Now, once those fundamentals have been learned and become second nature, I’d agree that many, if not most, tuners can enhance their work, make it more consistent and certainly less stressful by incorporating the wonders of modern technology. But I’ve evaluated too many tunings that have gone astray simply because the tuner could not identify the problems by ear and could rely only on what the machine told him (or her).

Working out an appropriate amount of octave stretch is not really the problem. As the skills and fundamental knowledge of basic piano tuning are acquired things like applying an appropriate stretch to a given scale become second nature. The problem with depending on an ETD to be the last word in things like octave stretch is that inharmonicity is not a constant throughout the scale. Indeed, in most pianos it is quite erratic. Which note, or set of notes, is the ETD going to use as a basis? The ear, once trained, handles these irregularities easily. It constantly adjusts and adapts the stretch to compensate for even the poorest example of string scale design. Only the Verituner claims to accommodate these irregularities — the jury is still out on this.

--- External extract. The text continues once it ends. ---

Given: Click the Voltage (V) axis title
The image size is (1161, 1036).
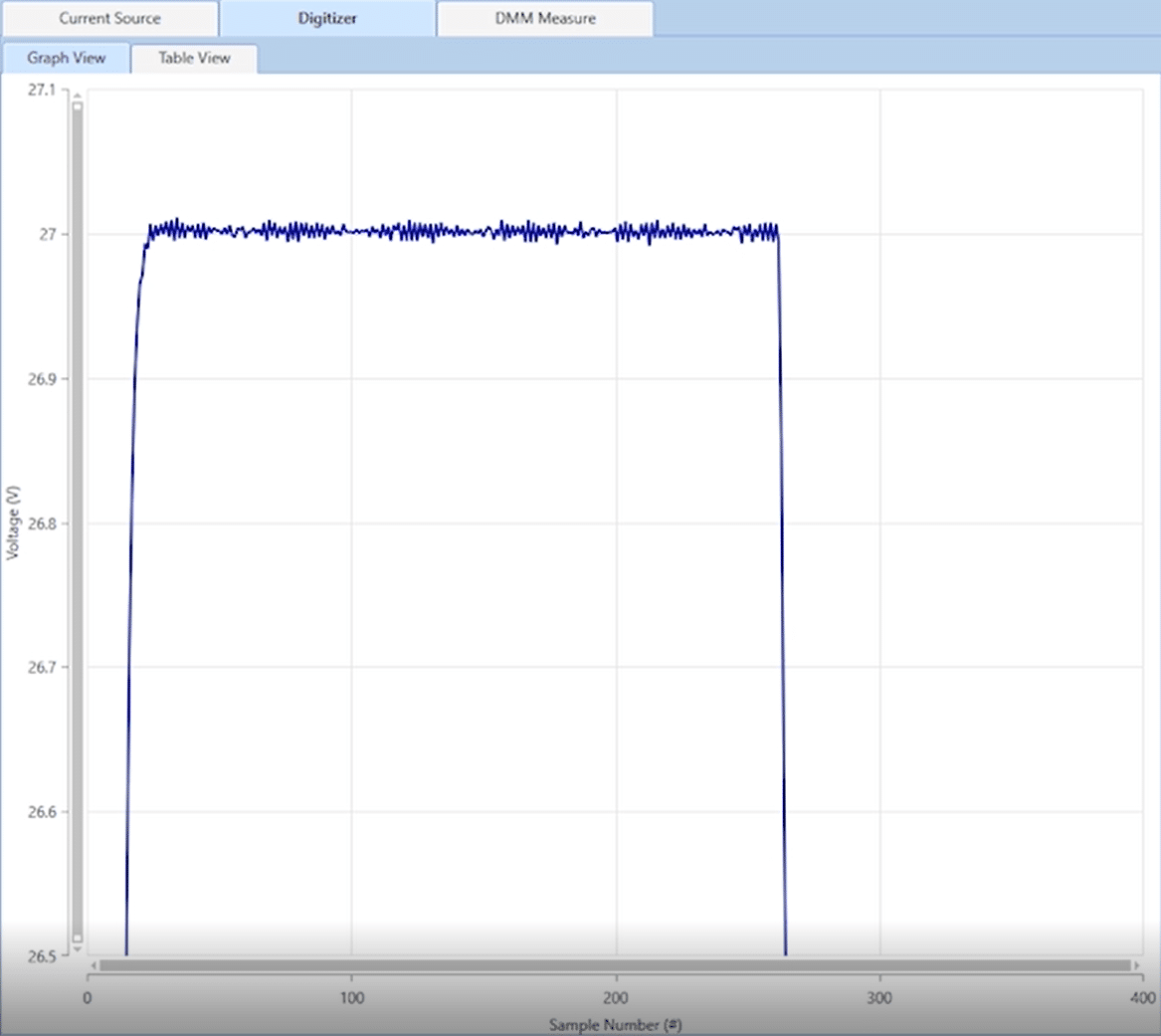Looking at the screenshot, I should click(x=13, y=522).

{2} You might well find the stretch going in the opposite direction down in the low tenor and bass. That is, the fundamental pitch should be going a little flat of the theoretical ideal.

The problem is that the inharmonicity curve should not really be a curve at all but, when plotted on a log scale, a straight line. In the real world, however, it is not. Nor can it be. It will be highest at C-88 and will decrease to some minimum down somewhere towards the lower end of the tenor bridge. (This minimum would occur at the lowest unison on the tenor bridge were it not for the ‘foreshortening’ of the last unisons typically found on most traditional scale designs.) From this minimum it typically goes up some with the last few unisons. Then into the bass where anything can happen. Usually it goes back down because, for some inexplicable reason, most traditional piano makers insist on using quite small core wires on the upper bi-chord wrapped strings. Finally, it goes back up — usually rather dramatically — because those same manufacturers like to use rather larger than optimal core wires down in the mono-chord section. In between there is little uniformity since no effort at all was made to smooth out the inharmonicity curve through the bass section. Probably because inharmonicity itself was not at all understood until well into the twentieth century and few really new scales have come along since that time.

While all of this becomes second nature to the ear of the experienced tuner it becomes a veritable minefield for the ETD which plods straight through the whole mess oblivious to how the end result actually sounds.

[3] The closer the scaling gets to ideal the better the machines work. Unfortunately most string scales are far from ideal. In the end the tuning and the piano must sound good to the ear. While I have great respect for the progress that has been made in developing the modern ETD I’ve not yet seen one that can really replace the human ear in this regard.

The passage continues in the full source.